This post is jointly authored by Austin Frakt and Ian Crosby. It is a supplement to our Kaiser Health News (KHN) column, which I also posted on this site on Sunday. If you haven’t read that column yet, do so first. This post links back to many of our prior posts on related issues. Thus it serves as a portal to further reading.
In his recent NY Times opinion piece, Reich claimed that the current antitrust exemption for insurers “is why a handful of insurers have become so dominant in their markets.” As we wrote in our KHN column, this claim is extremely dubious. Moreover, it is far more likely that premium increases are largely due to factors other than insurer concentration.
As we’ve noted previously, the exemption (under the McCarran Ferguson Act) is very narrow, and does not apply to mergers, acquisitions, and most other kinds of conduct by which companies get big. We’ve also noted that there are some types of conduct by which insurers could defend and expand their market share that arguably do fall within the scope of the exemption, but they are sufficiently modest and theoretical that is unlikely they bear much responsibility for the current state of market concentration.
We’ve also made the larger point that even if repeal of the exemption or other forms of stepped up antitrust enforcement were to have a material impact on insurer market power, there is little reason to believe it would produce tangible benefits for consumers absent parallel efforts against providers. A recent paper by Berenson, Ginsburg, and Kemper in Health Affairs documents the upward pressure on costs driven by provider organization and concentration. Based on hundreds of interviews with representatives of hospitals, physician organizations, health plans, and other stakeholders in six California health care markets, the authors conclude that
[t]he shift in who holds the upper hand in negotiating payments—once held by health insurance plans but now resting with health care providers—has had a major impact on California premium trends.

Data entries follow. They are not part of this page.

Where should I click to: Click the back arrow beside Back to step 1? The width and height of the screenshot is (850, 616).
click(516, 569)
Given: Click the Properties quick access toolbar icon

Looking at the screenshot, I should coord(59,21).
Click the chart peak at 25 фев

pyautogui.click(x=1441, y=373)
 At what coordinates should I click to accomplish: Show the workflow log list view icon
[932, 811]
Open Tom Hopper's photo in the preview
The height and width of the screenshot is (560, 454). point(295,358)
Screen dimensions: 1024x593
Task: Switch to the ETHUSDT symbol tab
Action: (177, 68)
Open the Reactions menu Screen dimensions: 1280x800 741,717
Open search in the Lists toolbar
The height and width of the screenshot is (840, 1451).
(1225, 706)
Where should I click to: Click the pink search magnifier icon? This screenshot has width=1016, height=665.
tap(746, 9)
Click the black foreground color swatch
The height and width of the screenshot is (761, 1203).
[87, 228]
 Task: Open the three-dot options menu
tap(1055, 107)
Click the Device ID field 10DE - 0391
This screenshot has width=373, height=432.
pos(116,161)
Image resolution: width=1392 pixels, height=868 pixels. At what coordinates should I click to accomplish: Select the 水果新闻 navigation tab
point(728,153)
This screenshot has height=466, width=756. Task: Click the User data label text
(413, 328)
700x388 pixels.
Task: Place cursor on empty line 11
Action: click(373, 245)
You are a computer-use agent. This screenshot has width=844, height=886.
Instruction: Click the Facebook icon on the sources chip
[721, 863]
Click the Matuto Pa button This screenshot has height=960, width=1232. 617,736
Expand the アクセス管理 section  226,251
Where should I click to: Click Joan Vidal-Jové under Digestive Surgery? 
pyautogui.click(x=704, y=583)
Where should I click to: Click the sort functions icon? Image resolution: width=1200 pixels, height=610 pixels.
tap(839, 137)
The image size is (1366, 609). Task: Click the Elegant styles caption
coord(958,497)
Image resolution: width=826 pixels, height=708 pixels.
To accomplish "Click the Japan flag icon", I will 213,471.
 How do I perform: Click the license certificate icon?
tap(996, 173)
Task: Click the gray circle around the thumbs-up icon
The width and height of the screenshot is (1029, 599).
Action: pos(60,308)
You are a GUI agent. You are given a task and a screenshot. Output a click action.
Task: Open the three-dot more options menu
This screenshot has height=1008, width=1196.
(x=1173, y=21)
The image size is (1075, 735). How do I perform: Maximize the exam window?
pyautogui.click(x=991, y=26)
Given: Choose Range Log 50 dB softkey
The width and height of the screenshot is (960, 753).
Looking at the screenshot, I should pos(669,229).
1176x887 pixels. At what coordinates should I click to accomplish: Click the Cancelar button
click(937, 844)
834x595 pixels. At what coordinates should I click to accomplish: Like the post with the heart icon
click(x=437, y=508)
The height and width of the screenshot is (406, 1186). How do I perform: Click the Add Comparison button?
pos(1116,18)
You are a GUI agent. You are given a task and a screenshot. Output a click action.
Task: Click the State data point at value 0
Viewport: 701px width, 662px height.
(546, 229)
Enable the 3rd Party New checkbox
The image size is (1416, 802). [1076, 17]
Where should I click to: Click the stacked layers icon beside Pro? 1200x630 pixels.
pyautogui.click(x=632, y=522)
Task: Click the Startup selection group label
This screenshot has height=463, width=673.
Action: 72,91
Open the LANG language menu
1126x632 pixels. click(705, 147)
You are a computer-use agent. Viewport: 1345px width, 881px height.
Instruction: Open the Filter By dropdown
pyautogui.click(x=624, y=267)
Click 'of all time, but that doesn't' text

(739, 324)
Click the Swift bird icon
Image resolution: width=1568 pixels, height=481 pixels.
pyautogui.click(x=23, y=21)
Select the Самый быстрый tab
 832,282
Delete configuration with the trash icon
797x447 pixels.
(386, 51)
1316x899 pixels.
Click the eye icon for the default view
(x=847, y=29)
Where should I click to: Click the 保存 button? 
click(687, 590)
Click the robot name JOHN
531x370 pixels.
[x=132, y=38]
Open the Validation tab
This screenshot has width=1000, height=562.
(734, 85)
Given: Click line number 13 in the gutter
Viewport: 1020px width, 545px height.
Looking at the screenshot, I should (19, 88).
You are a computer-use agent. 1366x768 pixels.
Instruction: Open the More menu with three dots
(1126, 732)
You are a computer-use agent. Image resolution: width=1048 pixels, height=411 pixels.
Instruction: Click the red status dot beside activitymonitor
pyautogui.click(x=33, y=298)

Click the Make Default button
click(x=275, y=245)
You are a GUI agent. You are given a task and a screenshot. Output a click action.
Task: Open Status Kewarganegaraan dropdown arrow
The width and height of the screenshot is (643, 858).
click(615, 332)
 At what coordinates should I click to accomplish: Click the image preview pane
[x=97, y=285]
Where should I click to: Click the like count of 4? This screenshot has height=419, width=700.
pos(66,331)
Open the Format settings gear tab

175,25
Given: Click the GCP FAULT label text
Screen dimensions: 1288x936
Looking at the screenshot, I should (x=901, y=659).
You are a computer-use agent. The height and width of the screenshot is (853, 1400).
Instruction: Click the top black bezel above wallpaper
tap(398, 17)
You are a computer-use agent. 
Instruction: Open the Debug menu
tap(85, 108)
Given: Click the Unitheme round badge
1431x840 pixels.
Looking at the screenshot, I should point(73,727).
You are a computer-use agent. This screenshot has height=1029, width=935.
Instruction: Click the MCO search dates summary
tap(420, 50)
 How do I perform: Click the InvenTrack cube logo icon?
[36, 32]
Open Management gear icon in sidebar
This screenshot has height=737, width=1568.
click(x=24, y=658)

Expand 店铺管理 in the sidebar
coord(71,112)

… [P]roviders are developing increased leverage through single-specialty group formation and merger-and-acquisition strategies that do not involve integration. Nevertheless, given the push in Congress and elsewhere to restructure health care delivery with accountable care organizations, it is instructive that whatever their merits in improving quality and efficiency, California-style integrated care systems currently produce higher prices that undermine cost containment.
Other work by health economists, reviewed on this blog, indicates that the high degree of market power held by insurers acts as a counterweight to that held by hospitals. Diluting the insurance market may have small downward effects on insurer profit and administrative efficiency, but it could have large upward effects on prices of health care services. Those higher prices would be passed on to consumers.
Therefore, concentration among providers, and in particular hospitals, must also be addressed. Unfortunately, permitting additional provider coordination and integration via accountable care organizations (ACOs), as envisioned in current health reform legislation, may not help matters. The bundling of payments ACOs would facilitate may save money, but only if the greater market power of additional provider integration does not act to offset those savings.
Taming health care costs will be hard. The job is made harder when we’re looking in the wrong place. Insurers may not deserve the special treatment they’ve received from the federal antitrust exemption. But they also do not deserve the level of blame they’ve received for health care costs.